Figure 4 has the 5% worst-case results – the most important results if one is concerned with risk. The constant withdrawal method has supplied income the entire time but is almost broke, an unacceptable risk. The positive tilt methods have all migrated up and to the left to preserve capital. The negative tilt methods move to the right to preserve income. The mortality-plus-annuity method is significantly off the efficient frontier. The other two mortality methods give up $100-200K of capital for only about $2K/year in additional income, a poor tradeoff. All of the mortality methods perform poorly under unfavorable (mostly negative in this case) market returns.
Figure 4. Lower 5% final income versus lower 5% final capital.
Withdrawal methods should handle better than anticipated market results as well as poor ones. The 90% results reflect markets that performed better than anticipated. All the methods work well with a tradeoff between income and remaining assets.

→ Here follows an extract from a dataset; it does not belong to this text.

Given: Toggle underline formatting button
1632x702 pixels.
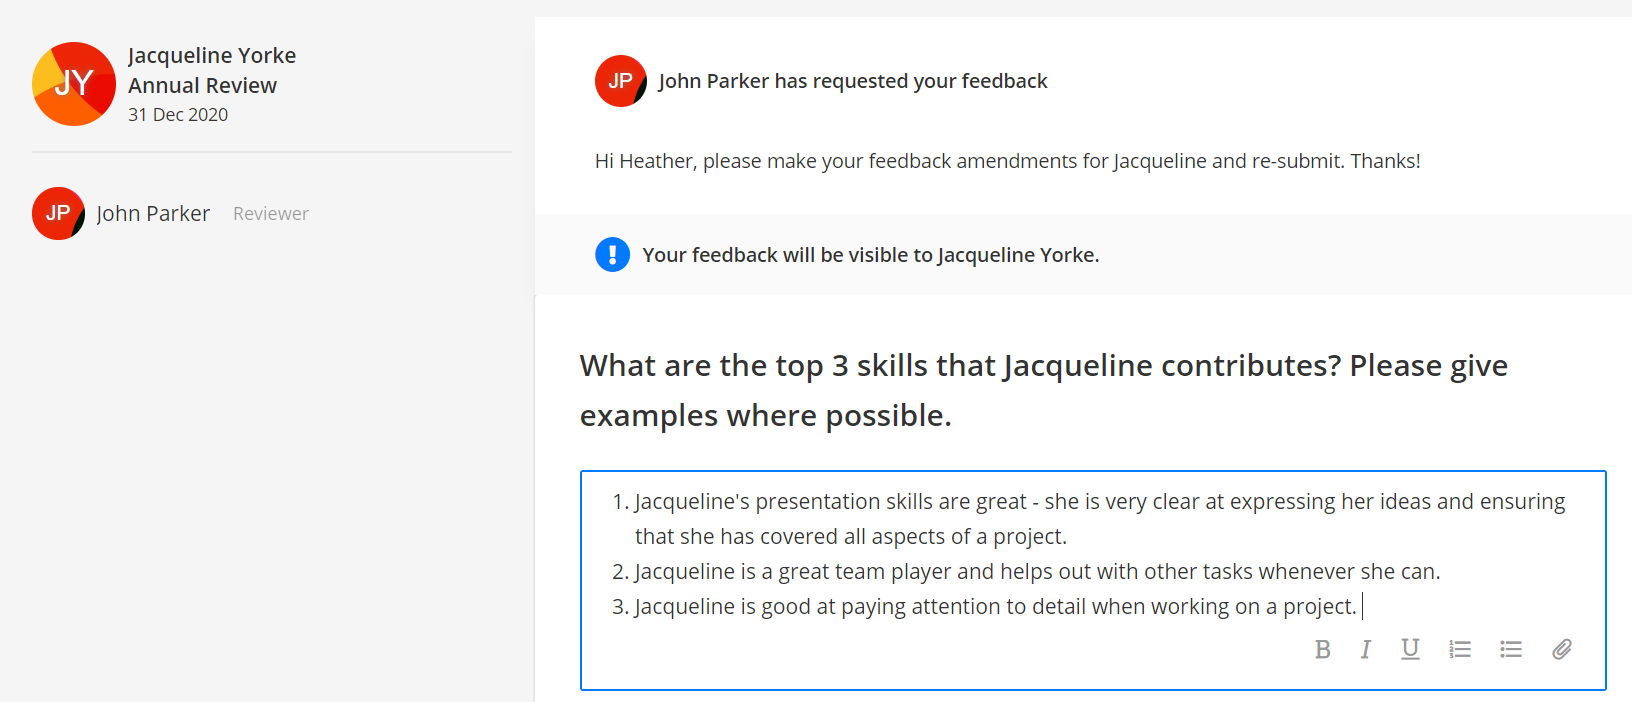Looking at the screenshot, I should [x=1410, y=650].
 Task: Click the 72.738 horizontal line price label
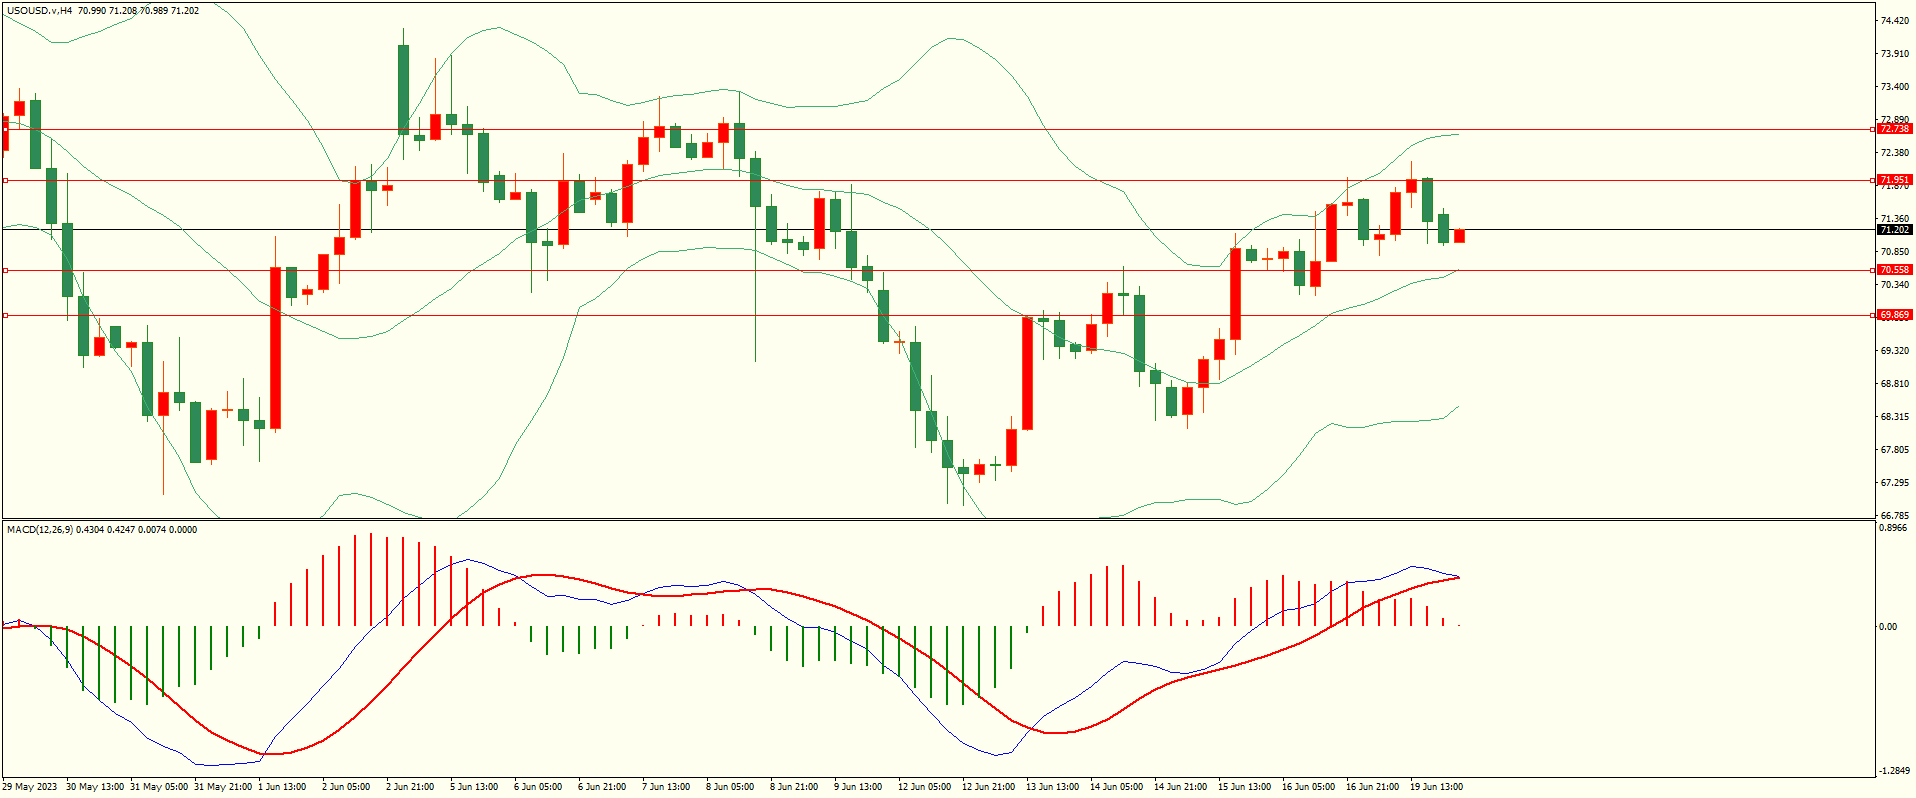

The positive tilt methods have shifted down and to the right to automatically increase income. The constant method has accumulated significant assets since it doesn’t respond to market results. The efficient frontier is dominated by the three mortality methods. They all tend to delay peak spending until the 80’s and therefore benefit from good market returns, at least by these metrics.
Figure 5. 90% mean lifetime income versus 90% final capital.
Figure 6 is the 10% income over time during the years of retirement up to age 105 (105 = 65 at retirement + 40 years of retirement). These are not time histories of individual clients, but rather a slice of the income distribution of the survivors. They represent increasingly low overall probabilities at advanced age because few women live that long. The figure illustrates the problem with the three mortality methods that was picked up by the CRRA utility function, the median results and the 5% results.
All three mortality methods form a camel’s hump shape over time with low withdrawals at first, highest withdrawals in the 80s and the potential for running short of money in the 90s if the client lives that long. The mortality-plus-annuity method, given current real interest rates, provides low income until relatively late in life. These three methods are all inconsistent with data indicating slow decreases in spending with age.
The constant withdrawal method has gone broke for the lower 10% of survivors after 31 years of retirement. The endowment method and +1 tilt have a secular decline in income; however, these methods have relatively high levels of remaining capital and thus the option of purchasing additional income at any time (e.g., a late in life annuity). The un-tilted and tilted mortgage methods supply a slowly declining income for approximately the first 15 years, and then plateau; they also have significant remaining capital at death (Figures 3-5). The positively tilted methods are nearly flat at advanced ages because they have approximately equilibrated the withdrawal rate to the actual (lower 10%) returns, thereby negating longevity risk.
Figure 6. Lower 10% income during each year of retirement.
All the mortality based methods have a camel’s hump problem because the mortality curve doesn’t follow the same shape with time as a fixed-term annuity and thus leads to a problem of too much income in the middle with lower amounts at the beginning and end. The mortality methods are based on the subtle error of applying concepts that work only for groups to the isolated individual. The mortgage-plus-annuity method as implemented follows the average of the mortality and annuity curves, giving in-between performance. The mortgage method follows the fixed term annuity equation shape and conservatively increases income based on a maximum life expectancy. The simple tilts also all work well as long as the tilt does not become too negative (near -1).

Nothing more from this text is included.